In still another aspect, additional contacts for the backside of the device may be obtained by removing a portion of the carrier wafer so that the top of the carrier wafer may serves as a means for contacting different zones on the back surface of the device wafer.
Further, an antiparallel diode useful in almost all switching applications may be formed at the periphery of the device. Since the bond may not be very thick, a heavy but shallow diffusion into the carrier wafer of the same semiconductor type as used for the emitters of the device wafer assists the remaining diode current.
Where it is desirable to use near full bonding of device and carrier wafers in SB power devices of substantial thickness, the device wafer is easier to handle and the thickness of the carrier wafer may be reduced. In such devices, a lateral voltage capability may be built in and the carrier wafer need not be separated from the final device. Where the carrier wafer is to remain attached, it must have a high resistivity and have regions with sufficient resistivity to deal with high breakdown voltages. This may be accomplished by the creation of a well in the carrier wafer of a conductivity type the same as that of the emitters in the device wafer prior to the bonding of the two wafers, the regions being connected through a metallic bond.
However, where a single carrier wafer would be too thick for good diffusions to meet with sufficiently low resistivity, the carrier wafer may comprise two carrier wafers, i.e., a thin one with the well and reduced series resistivity, and a supporting wafer of the same conductivity.
It is accordingly an object of the present invention to provide a novel semiconductor device and method in which the device and carrier may be preformed and bonded together into a final device.
It is a further object of the present invention to provide a novel semiconductor device and method in which carrier wafer may be formed of two separate wafers.
The bonding of wafers is well known and includes oxide-to-silicon, oxide-to-oxide, and silicon-to-silicon bonding may be used.

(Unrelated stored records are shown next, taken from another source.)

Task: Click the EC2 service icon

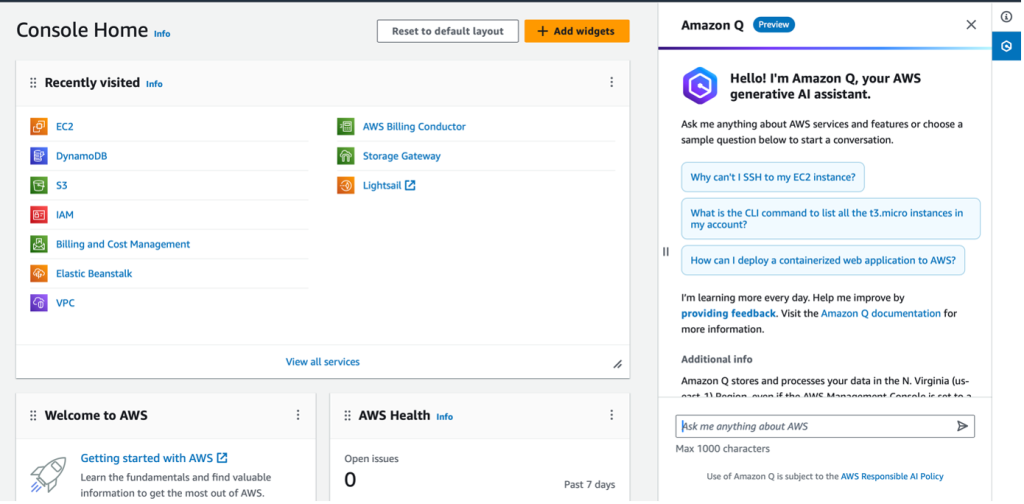Action: point(38,127)
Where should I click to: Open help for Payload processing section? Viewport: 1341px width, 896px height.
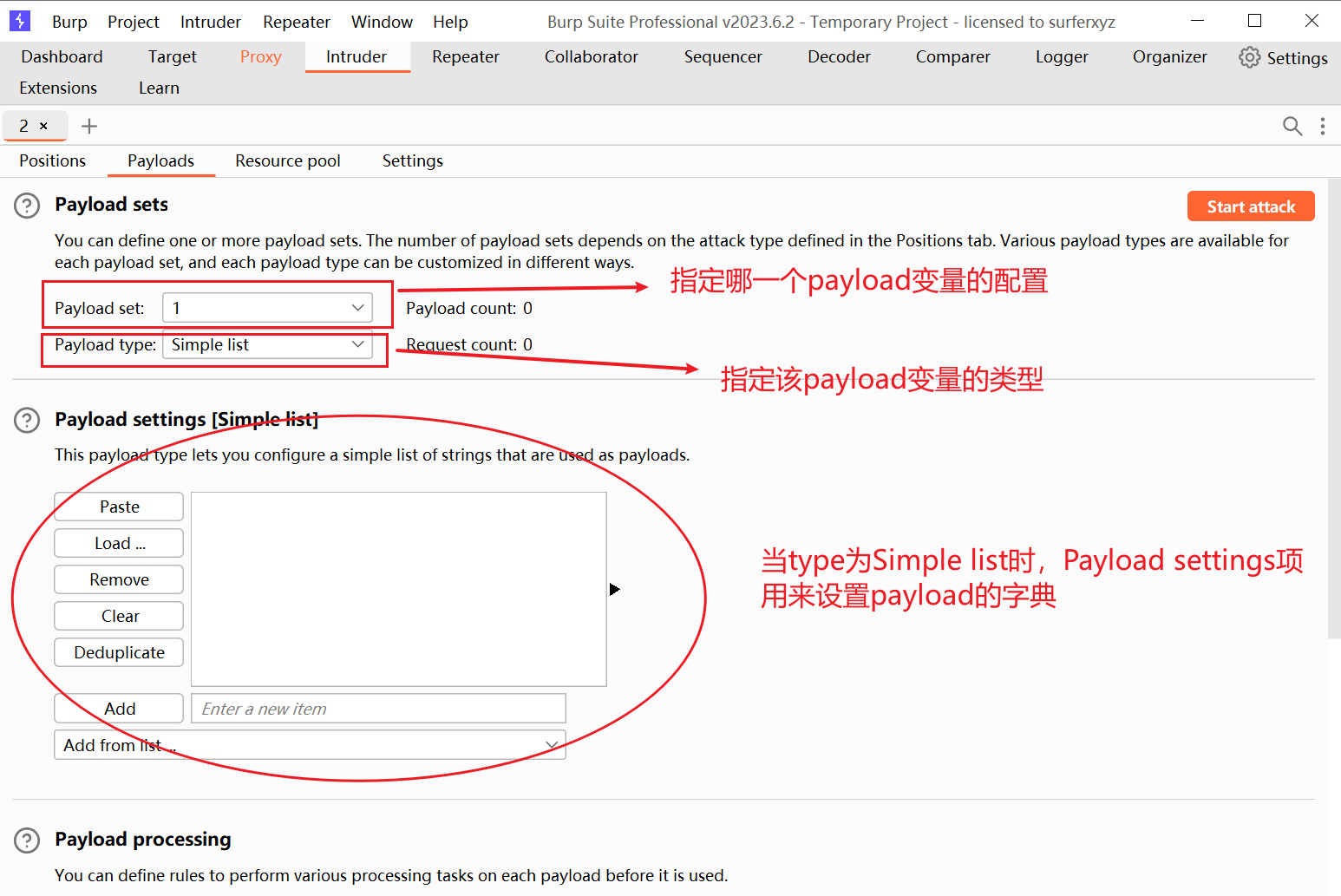[x=27, y=840]
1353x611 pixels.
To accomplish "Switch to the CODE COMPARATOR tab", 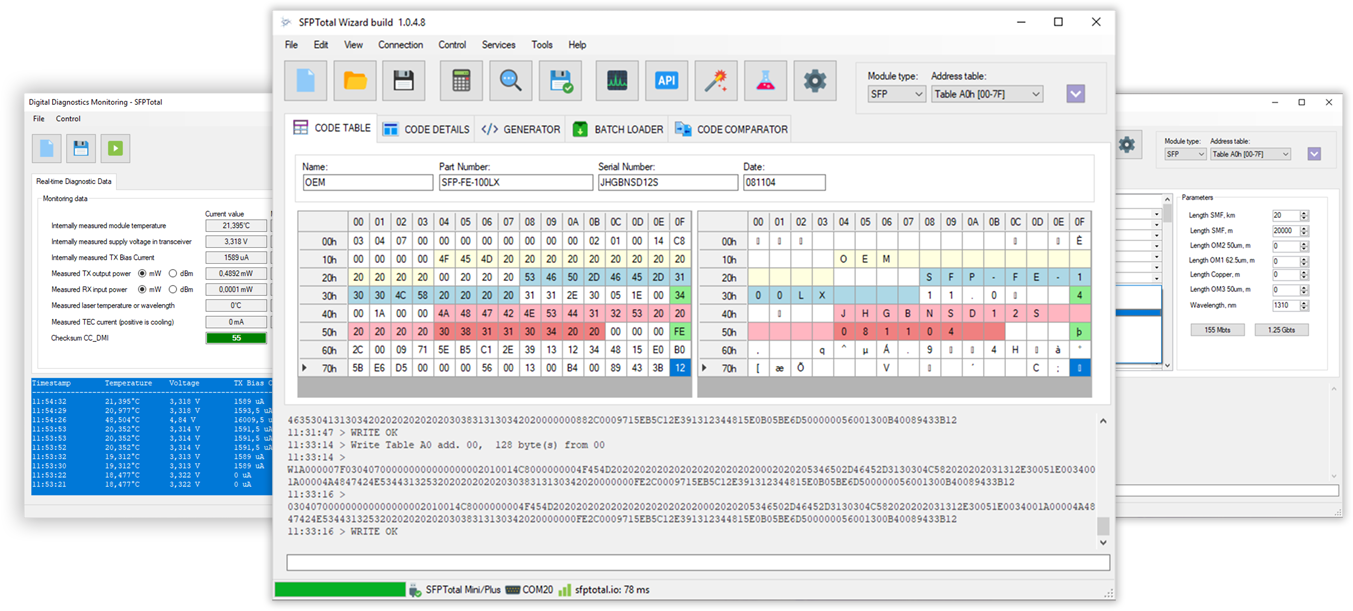I will tap(731, 129).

However, such bonding requires high temperature and/or high pressure.
It is another object of the present invention to obviate the need for high temperature and/or high pressure bonding techniques in the bonding of wafers, and to provide a novel method of bonding wafers for processing.
In one aspect, the bonding of the present invention is selected to provide only the mechanical and thermal performance required by the processing steps. In another aspect, the use of an intermediate material to form a silicon bonding compound at more moderate temperature and/or pressure is preferable.
These and many other objects and advantages will be readily apparent to one skilled in the art to which the invention pertains from a perusal of the claims, the appended drawings, and the following detailed description of preferred embodiments.